What do you hope to accomplish with your research?  

The human genome has around 20,000 protein-coding genes. Their patterns of activity and inactivity govern the form and function of the cells in your body, and our goal is to better understand these patterns. How do they arise? How can we manipulate them to help cure or treat complex diseases like cancer? These are big questions, and they can only be tackled when many researchers approach them from many different angles. Our approach is to study gene regulation as a dynamics problem constrained by a network of known interactions between genes. Specifically, we are interested in identifying the long-term behaviors (i.e., the stable phenotypes) of these systems and in figuring out how to select one phenotype over another using, for example, pharmaceutical drugs. 

How does supercomputing enable your research? 

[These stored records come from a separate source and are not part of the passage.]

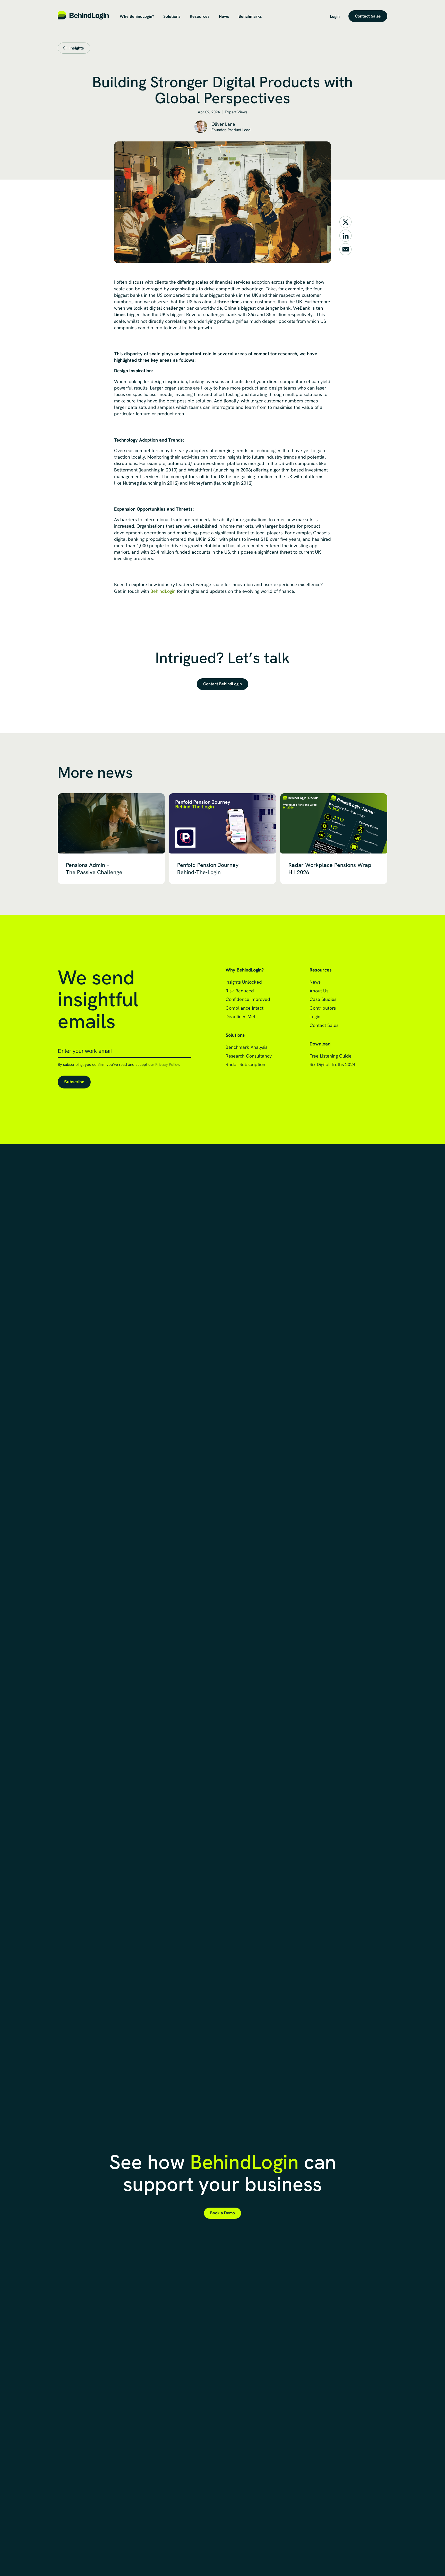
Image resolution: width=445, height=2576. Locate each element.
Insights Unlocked (244, 982)
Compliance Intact (244, 1008)
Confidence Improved (248, 999)
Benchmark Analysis (246, 1047)
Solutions (172, 16)
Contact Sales (368, 16)
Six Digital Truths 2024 (332, 1064)
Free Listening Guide (331, 1056)
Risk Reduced (240, 991)
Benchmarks (250, 16)
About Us (319, 991)
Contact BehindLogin (222, 684)
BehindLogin (163, 591)
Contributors (323, 1008)
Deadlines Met (240, 1016)
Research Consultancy (249, 1056)
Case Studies (323, 999)
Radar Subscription (245, 1064)
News (224, 16)
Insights (77, 48)
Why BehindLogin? (137, 16)
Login (335, 16)
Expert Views (236, 112)
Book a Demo (222, 2213)
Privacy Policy (167, 1064)
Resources (200, 16)
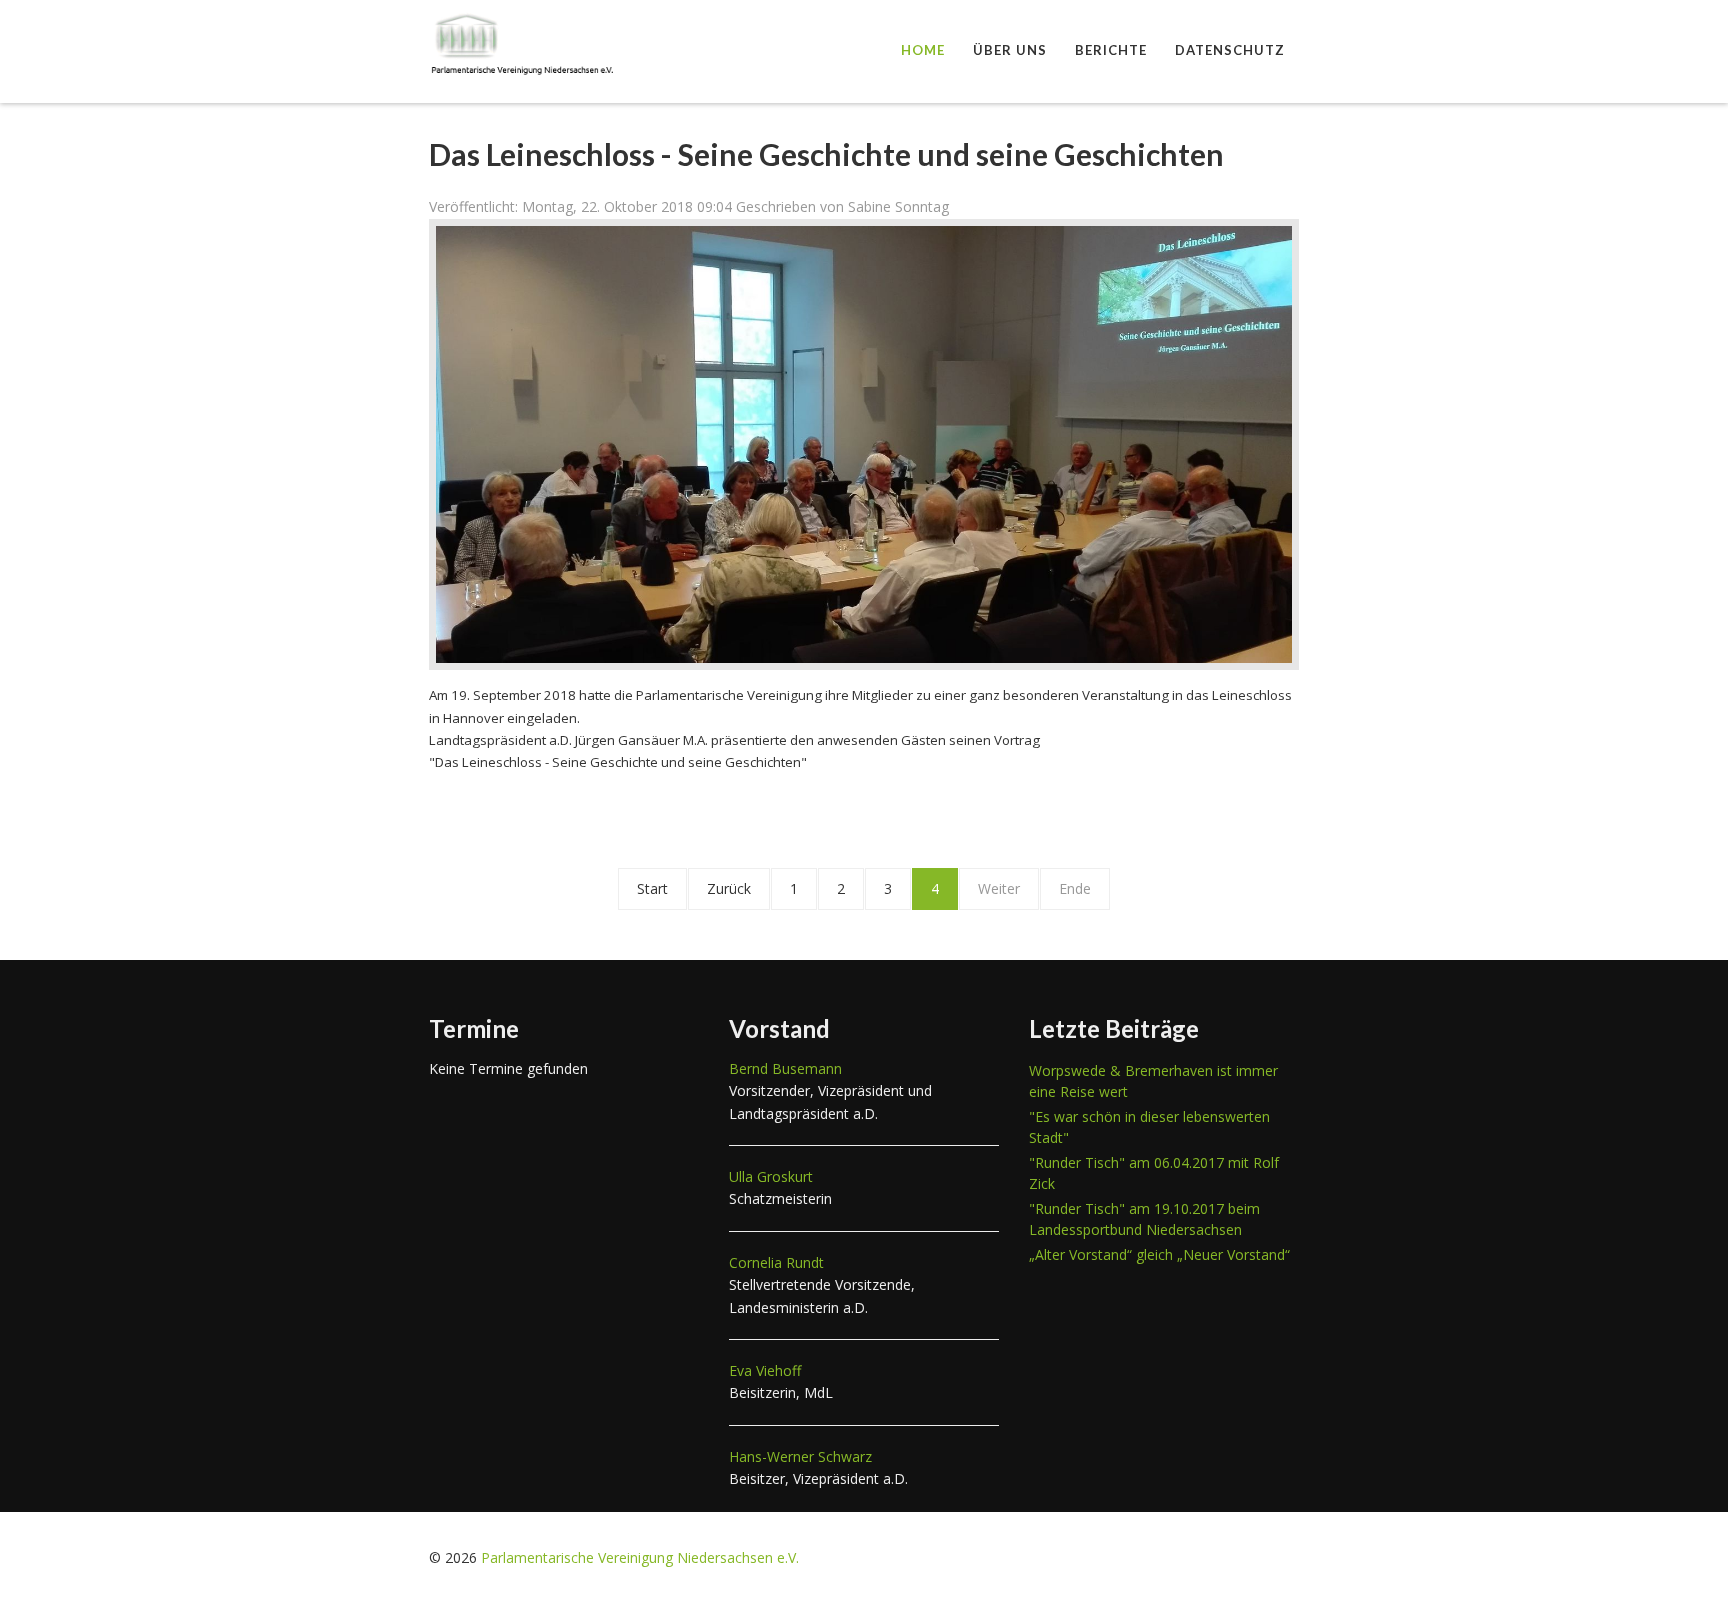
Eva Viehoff (765, 1370)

We often study small pieces of the gene regulatory network that governs all cells, focusing our attention on regulatory circuits that play key roles in specific biological processes, like cell division, programmed cell death, or cancer metastasis. Despite this narrow focus, we often need to consider several dozen genes at once in a given model. Larger models can have hundreds or even thousands of variables. Even if we assume that a gene can only be in one of two states – active or inactive – the number of possible configurations is literally astronomical. With only a few hundred variables, there are already more configurations than there are atoms in the observable universe. The number of configurations grows exponentially with the number of variables. Recently, we have been interested in whole-genome-scale models, which contain tens of thousands of variables. Identifying the stable long-term behaviors within this vast sea of possibilities requires careful reasoning to reduce the search space and a lot of computing power to sift through what remains. 

What is your academic background? 

I got my bachelor’s degree in math and physics and my master’s degree in math from Utah State University. I studied astrophysics and the mathematics of general relativity. A brief detour into applications of the math of curved space-time to bioinformatics eventually became a complete shift in my focus. I am now nearing completion of my PhD in physics here at Penn State where I study the mathematics of network models of biological processes. 

What important advances do you think we’ll see in your field in five years? Ten? Twenty? 

The process of developing models of cancer and other complex diseases on a cellular level is becoming increasingly streamlined. At the same time, people across the world are already working on ways to quickly build personalized, multi-scale models of complex diseases. Together with the increasing availability of genetic testing, this has the potential to radically change how potential treatments for various cancers are explored, not just at the R&D level at big pharmaceutical companies, but in the doctor’s office. I expect that over the next several years and decades modeling and genetic testing will play an increasingly important role in developing personalized treatment plans for individual patients with cancer or other diseases.